**Goal of the exercise:** Through the last line of the entries, please copy every line exactly, starting with the one that contains "Mrs. Belinda Rabuck (109, 436)".

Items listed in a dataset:
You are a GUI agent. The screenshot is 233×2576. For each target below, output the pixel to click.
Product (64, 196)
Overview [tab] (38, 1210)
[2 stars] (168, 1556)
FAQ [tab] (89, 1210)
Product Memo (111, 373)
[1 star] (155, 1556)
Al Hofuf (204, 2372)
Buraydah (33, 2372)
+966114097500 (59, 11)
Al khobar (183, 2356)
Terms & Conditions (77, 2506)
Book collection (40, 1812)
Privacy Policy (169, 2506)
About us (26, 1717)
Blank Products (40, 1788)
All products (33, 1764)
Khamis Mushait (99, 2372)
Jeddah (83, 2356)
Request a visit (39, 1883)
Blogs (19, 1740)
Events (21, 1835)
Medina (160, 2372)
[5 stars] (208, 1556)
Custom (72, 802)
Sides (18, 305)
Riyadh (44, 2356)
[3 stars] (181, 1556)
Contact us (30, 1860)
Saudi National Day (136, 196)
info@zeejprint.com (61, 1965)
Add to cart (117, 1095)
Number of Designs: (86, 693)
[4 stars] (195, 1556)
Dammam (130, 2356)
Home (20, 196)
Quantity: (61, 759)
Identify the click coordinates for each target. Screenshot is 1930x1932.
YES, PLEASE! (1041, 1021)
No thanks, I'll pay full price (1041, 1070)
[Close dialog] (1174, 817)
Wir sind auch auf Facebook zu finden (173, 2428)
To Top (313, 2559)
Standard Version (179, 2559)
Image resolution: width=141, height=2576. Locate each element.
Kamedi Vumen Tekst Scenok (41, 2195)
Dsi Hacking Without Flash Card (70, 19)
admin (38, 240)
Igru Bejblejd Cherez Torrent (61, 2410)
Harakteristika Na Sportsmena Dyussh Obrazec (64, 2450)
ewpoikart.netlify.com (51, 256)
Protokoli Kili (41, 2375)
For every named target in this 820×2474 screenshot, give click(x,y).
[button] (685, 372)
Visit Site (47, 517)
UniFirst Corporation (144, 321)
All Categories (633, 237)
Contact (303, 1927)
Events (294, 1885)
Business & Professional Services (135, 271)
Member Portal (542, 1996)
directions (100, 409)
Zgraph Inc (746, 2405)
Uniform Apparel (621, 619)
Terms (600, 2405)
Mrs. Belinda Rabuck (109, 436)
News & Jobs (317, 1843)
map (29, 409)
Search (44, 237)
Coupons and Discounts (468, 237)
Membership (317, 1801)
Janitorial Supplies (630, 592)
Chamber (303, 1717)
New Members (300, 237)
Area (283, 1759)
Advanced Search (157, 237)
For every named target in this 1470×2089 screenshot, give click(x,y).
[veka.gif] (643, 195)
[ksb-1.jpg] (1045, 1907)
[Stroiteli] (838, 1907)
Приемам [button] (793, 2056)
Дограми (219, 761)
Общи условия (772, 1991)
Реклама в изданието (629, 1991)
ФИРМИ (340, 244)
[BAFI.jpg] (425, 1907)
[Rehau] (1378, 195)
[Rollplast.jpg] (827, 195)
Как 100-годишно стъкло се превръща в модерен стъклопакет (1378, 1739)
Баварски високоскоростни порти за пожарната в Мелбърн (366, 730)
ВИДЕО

**Solution to the exercise:**
Mrs. Belinda Rabuck (109, 436)
News & Jobs (317, 1843)
map (29, 409)
Search (44, 237)
Coupons and Discounts (468, 237)
Membership (317, 1801)
Janitorial Supplies (630, 592)
Chamber (303, 1717)
New Members (300, 237)
Area (283, 1759)
Advanced Search (157, 237)
For every named target in this 1470×2089 screenshot, give click(x,y).
[veka.gif] (643, 195)
[ksb-1.jpg] (1045, 1907)
[Stroiteli] (838, 1907)
Приемам [button] (793, 2056)
Дограми (219, 761)
Общи условия (772, 1991)
Реклама в изданието (629, 1991)
ФИРМИ (340, 244)
[BAFI.jpg] (425, 1907)
[Rehau] (1378, 195)
[Rollplast.jpg] (827, 195)
Как 100-годишно стъкло се превръща в модерен стъклопакет (1378, 1739)
Баварски високоскоростни порти за пожарната в Мелбърн (366, 730)
ВИДЕО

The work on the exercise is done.